- About this exercise
Only the lines from the top of the data through the line with "Task: Open the sticker picker in comment box" should be repeated, each exactly as written.

Pixel coordinate grounding data

◆ ◆ ◆ ◆

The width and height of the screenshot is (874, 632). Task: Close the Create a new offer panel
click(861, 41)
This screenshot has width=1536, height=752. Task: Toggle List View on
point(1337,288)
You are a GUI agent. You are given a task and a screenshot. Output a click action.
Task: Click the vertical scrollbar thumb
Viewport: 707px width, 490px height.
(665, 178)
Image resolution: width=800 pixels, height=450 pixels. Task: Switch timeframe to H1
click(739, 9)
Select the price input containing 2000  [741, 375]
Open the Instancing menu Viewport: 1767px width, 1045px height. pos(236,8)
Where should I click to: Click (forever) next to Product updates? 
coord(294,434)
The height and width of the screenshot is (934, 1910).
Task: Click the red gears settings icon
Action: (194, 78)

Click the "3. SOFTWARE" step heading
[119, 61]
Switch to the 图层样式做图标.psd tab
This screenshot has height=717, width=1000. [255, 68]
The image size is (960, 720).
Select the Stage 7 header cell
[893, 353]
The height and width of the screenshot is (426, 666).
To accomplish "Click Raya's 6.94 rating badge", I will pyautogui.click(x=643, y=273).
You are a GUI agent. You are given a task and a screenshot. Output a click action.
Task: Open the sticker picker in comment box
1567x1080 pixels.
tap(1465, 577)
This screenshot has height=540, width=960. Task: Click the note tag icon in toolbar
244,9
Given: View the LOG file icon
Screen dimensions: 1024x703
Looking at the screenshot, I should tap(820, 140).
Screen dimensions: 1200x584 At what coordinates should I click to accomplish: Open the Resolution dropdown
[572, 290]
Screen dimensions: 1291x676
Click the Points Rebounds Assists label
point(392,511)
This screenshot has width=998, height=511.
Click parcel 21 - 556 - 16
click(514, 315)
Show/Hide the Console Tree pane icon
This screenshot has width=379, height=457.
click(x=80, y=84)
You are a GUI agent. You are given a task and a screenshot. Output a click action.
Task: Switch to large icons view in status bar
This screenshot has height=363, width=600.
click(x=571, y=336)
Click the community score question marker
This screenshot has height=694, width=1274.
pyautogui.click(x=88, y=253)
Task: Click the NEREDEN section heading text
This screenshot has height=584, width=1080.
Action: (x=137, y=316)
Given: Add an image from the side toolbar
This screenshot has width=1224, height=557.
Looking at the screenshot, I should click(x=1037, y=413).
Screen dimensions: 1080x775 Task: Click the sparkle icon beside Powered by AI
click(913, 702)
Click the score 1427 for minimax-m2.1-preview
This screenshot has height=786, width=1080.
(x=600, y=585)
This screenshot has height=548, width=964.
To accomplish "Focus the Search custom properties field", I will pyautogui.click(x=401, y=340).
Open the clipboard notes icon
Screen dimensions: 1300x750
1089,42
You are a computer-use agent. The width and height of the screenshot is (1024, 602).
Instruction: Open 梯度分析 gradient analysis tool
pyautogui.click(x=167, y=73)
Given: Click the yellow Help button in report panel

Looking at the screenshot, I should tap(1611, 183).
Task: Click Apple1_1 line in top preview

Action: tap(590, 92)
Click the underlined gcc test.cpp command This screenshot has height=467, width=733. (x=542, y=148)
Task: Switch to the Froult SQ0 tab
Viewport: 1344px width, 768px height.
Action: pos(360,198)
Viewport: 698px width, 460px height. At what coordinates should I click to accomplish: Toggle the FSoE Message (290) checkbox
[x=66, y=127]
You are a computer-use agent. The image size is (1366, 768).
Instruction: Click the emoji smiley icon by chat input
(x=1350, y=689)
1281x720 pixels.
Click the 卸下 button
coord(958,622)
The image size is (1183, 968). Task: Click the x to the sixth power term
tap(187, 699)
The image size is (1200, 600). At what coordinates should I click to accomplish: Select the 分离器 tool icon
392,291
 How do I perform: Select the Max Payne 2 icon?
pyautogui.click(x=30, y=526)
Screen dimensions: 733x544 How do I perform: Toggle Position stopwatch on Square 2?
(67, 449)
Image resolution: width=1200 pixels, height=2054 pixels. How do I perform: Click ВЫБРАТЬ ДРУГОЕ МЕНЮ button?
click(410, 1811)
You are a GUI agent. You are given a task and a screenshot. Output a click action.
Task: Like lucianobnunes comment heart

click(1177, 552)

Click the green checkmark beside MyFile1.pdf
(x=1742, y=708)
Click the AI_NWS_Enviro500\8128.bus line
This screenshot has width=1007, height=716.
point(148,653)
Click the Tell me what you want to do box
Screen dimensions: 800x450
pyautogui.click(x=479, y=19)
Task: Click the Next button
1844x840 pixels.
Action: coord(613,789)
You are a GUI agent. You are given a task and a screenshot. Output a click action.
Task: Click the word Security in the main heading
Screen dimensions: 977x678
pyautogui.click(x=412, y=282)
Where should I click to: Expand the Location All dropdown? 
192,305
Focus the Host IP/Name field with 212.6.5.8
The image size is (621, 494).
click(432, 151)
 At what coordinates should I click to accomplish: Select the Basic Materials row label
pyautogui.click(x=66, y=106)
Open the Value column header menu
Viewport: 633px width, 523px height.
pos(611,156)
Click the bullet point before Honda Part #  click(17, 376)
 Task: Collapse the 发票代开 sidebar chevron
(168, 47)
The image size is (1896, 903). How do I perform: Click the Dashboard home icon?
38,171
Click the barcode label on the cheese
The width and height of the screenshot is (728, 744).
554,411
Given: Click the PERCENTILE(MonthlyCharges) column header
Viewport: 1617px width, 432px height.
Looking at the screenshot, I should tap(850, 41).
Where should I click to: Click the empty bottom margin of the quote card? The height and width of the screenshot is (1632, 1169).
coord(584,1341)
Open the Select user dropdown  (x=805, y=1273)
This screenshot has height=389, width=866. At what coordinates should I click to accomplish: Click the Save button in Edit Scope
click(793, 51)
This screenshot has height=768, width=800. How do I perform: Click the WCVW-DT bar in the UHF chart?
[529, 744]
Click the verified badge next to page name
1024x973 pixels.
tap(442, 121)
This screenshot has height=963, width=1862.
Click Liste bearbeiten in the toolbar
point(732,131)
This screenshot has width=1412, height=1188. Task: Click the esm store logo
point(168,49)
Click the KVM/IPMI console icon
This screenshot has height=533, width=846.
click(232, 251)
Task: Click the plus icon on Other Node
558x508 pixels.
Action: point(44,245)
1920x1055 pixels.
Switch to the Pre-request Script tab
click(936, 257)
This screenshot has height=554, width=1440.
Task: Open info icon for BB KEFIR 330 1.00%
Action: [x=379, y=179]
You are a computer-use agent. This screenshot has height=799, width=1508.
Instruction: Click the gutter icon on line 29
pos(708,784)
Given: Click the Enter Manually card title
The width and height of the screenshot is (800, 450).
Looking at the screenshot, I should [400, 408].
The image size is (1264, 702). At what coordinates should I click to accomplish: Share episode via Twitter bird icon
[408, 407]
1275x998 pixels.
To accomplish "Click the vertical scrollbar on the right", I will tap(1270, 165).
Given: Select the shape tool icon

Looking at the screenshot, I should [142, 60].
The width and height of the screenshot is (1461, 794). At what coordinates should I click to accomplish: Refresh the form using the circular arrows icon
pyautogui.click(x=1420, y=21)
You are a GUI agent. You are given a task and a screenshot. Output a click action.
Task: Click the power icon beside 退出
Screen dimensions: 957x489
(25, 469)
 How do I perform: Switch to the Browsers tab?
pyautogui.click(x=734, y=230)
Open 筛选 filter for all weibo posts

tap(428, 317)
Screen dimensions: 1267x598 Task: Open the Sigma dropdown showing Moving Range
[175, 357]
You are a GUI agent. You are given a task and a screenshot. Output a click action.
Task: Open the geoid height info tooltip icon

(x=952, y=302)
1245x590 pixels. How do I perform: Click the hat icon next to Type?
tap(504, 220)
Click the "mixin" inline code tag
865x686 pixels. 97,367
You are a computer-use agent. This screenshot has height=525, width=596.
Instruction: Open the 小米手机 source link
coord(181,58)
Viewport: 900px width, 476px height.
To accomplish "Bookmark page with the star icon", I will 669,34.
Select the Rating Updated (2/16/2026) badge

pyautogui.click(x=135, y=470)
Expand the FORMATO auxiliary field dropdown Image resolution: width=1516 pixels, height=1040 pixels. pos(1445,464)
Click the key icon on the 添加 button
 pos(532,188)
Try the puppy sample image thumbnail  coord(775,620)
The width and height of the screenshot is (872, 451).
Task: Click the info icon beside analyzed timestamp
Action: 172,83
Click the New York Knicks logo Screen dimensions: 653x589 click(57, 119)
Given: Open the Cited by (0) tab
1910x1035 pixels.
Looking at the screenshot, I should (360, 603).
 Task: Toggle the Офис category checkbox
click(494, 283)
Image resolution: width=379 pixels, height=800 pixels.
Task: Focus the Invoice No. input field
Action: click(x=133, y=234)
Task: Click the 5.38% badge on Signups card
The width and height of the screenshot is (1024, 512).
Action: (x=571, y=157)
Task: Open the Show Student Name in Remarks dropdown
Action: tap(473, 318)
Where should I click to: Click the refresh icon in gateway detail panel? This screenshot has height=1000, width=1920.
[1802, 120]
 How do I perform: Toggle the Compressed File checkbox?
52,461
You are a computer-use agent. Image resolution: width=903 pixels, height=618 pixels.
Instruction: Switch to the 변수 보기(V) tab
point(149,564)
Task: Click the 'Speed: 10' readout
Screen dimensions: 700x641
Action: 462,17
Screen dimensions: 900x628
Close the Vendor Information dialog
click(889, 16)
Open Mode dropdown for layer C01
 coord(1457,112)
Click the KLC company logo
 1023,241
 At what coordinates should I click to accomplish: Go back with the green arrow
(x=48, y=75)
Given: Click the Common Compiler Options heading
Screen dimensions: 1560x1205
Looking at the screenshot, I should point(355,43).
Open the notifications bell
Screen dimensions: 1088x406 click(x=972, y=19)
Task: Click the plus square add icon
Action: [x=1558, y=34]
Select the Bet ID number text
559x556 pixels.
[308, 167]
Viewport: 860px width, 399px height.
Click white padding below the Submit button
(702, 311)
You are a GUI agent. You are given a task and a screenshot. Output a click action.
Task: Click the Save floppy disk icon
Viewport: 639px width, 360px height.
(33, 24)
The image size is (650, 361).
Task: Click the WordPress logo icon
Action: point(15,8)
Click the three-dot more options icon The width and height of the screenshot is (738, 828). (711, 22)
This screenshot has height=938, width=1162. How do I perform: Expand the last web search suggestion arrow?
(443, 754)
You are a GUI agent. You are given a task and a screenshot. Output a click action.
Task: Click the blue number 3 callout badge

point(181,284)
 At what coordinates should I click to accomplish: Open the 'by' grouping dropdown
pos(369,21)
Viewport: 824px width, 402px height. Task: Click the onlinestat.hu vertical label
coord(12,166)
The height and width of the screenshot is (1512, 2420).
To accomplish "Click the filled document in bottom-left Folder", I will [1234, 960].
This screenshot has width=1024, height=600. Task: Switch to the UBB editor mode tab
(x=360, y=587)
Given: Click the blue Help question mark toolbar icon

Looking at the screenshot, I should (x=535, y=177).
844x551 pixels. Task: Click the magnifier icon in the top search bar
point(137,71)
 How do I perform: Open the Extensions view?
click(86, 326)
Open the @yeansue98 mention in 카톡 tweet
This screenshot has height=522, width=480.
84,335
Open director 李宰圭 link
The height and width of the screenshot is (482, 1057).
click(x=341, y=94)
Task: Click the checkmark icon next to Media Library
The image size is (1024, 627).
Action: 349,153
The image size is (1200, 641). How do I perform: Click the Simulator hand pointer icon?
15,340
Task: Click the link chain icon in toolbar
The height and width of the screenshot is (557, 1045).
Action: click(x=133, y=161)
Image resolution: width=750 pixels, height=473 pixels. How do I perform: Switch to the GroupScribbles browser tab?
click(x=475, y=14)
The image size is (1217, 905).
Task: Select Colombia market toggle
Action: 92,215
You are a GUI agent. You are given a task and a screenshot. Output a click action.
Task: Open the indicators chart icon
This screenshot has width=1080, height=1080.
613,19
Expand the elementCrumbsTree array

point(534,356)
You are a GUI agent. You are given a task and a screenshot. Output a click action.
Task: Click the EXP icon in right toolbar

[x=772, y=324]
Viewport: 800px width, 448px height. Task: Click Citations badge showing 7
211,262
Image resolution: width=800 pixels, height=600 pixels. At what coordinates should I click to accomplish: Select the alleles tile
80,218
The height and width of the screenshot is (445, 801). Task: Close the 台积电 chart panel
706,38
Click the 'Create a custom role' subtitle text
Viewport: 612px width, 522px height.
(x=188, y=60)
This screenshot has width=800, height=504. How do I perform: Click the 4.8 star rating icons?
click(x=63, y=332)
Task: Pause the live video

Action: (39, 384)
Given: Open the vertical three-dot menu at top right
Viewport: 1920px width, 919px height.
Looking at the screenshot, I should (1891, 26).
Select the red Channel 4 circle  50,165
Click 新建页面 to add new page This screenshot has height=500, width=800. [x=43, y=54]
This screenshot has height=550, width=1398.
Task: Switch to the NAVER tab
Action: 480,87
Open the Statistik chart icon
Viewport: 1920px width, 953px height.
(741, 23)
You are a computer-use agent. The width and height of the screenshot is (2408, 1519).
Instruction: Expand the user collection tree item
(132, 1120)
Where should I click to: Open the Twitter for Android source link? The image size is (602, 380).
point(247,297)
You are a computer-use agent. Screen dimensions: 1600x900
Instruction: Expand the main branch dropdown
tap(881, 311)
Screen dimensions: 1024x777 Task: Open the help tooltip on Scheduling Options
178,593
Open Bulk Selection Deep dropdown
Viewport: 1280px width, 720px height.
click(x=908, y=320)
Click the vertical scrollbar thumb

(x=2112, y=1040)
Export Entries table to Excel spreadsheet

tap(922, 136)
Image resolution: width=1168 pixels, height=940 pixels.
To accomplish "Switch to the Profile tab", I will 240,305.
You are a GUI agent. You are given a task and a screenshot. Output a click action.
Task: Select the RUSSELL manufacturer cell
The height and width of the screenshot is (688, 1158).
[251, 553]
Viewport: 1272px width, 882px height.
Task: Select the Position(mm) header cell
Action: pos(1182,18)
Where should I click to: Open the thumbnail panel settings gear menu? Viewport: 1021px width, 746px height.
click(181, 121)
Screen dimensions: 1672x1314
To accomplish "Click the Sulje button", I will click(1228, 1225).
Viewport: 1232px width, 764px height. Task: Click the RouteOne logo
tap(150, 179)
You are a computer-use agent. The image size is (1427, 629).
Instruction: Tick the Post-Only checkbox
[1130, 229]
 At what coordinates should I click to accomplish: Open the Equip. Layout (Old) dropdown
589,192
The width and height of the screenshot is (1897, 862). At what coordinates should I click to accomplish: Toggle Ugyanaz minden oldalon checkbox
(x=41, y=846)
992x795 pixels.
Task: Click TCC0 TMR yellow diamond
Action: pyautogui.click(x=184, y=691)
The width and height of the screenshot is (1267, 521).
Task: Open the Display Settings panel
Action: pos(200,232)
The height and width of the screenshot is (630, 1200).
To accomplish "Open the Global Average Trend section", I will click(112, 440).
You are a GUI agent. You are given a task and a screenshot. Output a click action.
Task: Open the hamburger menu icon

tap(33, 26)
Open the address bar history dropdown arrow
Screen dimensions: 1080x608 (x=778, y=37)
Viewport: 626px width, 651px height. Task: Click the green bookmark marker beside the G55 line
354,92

◆ ◆ ◆ ◆

- Result
The width and height of the screenshot is (874, 632). Task: Close the Create a new offer panel
click(861, 41)
This screenshot has width=1536, height=752. Task: Toggle List View on
point(1337,288)
You are a GUI agent. You are given a task and a screenshot. Output a click action.
Task: Click the vertical scrollbar thumb
Viewport: 707px width, 490px height.
(665, 178)
Image resolution: width=800 pixels, height=450 pixels. Task: Switch timeframe to H1
click(739, 9)
Select the price input containing 2000  [741, 375]
Open the Instancing menu Viewport: 1767px width, 1045px height. pos(236,8)
Where should I click to: Click (forever) next to Product updates? 
coord(294,434)
The height and width of the screenshot is (934, 1910).
Task: Click the red gears settings icon
Action: (194, 78)

Click the "3. SOFTWARE" step heading
[119, 61]
Switch to the 图层样式做图标.psd tab
This screenshot has height=717, width=1000. [255, 68]
The image size is (960, 720).
Select the Stage 7 header cell
[893, 353]
The height and width of the screenshot is (426, 666).
To accomplish "Click Raya's 6.94 rating badge", I will pyautogui.click(x=643, y=273).
You are a GUI agent. You are given a task and a screenshot. Output a click action.
Task: Open the sticker picker in comment box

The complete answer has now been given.